Investors are often attracted to consumer goods stocks due to the reliable and steady nature of the revenue these companies generate. The economic impact of everyday essentials is substantial. It’s projected that the total worth they contribute to the world economy will hit $14 trillion (around £11.2 trillion) in 2028, a significant increase from $13 trillion (around £10.4 trillion) in 2024.

Also, the familiarity people have with consumer goods brands often seals the deal for investors. Putting money into companies behind the brands you know and use can instil a sense of comfort, especially given the long and impressive history that many of these blue-chip stocks have.

Finder survey: Would Brits consider investing in consumer goods stocks?

60% of people we surveyed said they already invest in consumer goods stocks or would consider investing in consumer goods stocks.

Response
I would consider it51.48%
Not sure22.51%
I wouldn't consider it17.16%
I already invest in this8.86%
Source: Finder survey by Censuswide of Brits, December 2023

Advantages of investing in consumer goods stocks

Here are some of the key benefits that might entice you to consider investing in consumer goods stocks:

  • Stability. Consumer goods, especially essential items like food and personal care products, are always in demand. This can provide a stable market for companies like Procter & Gamble and Coca-Cola (a favourite of Warren Buffett).
  • Recession resistance.
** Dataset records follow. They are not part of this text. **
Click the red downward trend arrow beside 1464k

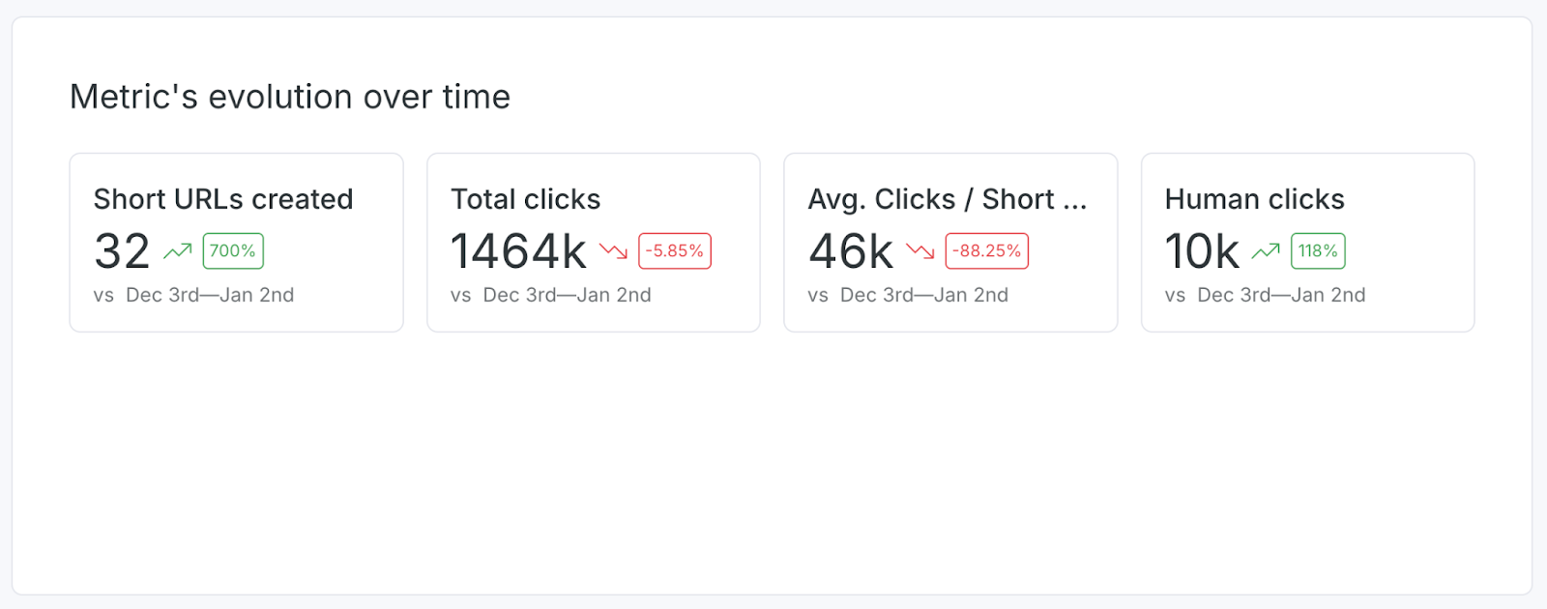point(613,251)
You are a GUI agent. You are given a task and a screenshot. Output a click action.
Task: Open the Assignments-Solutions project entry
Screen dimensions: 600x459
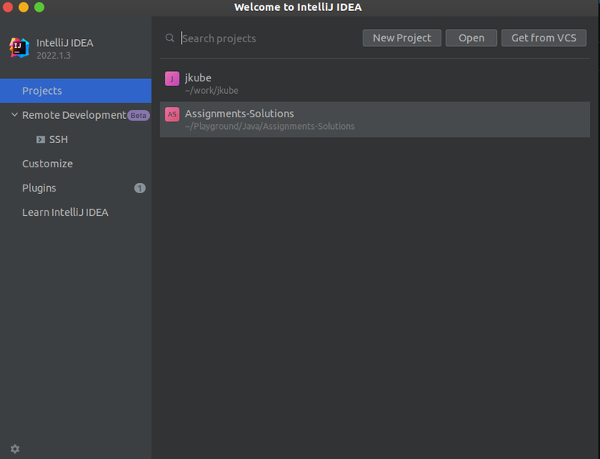375,120
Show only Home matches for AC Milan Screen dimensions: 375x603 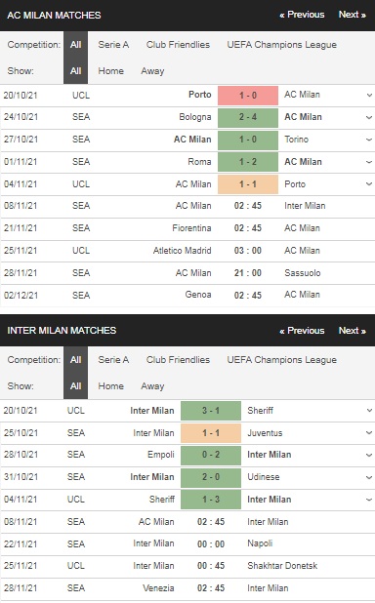click(111, 71)
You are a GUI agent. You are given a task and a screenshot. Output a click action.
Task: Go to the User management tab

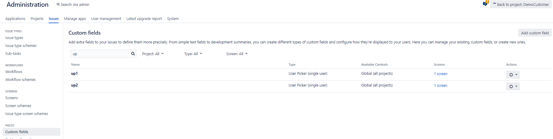click(106, 18)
Even during economic downturns, consumer goods stocks often hold up well. People may cut back on luxury items, but they still need to buy basic goods, making these stocks a potentially safer bet in tough times.
  • Dividends. Many consumer goods companies have a long history of paying dividends, offering investors a regular income stream alongside potential stock price appreciation. Although, payments are never guaranteed.
  • Brand loyalty. When people love a brand, they tend to stick with it. This loyalty can mean steady sales and pricing power, helping companies keep their earnings growing even during times of inflation.

Risks of investing in consumer goods stocks

However, it’s not all smooth sailing in the consumer goods sector, and there are risks to be aware of:

  • Competition. The consumer goods market can be highly competitive, with many brands getting aped by copycat off-brand products (not pointing any fingers at Lidl or Aldi).
  • Cost pressures. Changes in the prices of raw materials can impact the cost of goods sold, affecting profit margins.
  • Consumer preferences. Shifts in consumer trends, such as a move towards more sustainable or healthier products, can impact companies that are slow to adapt.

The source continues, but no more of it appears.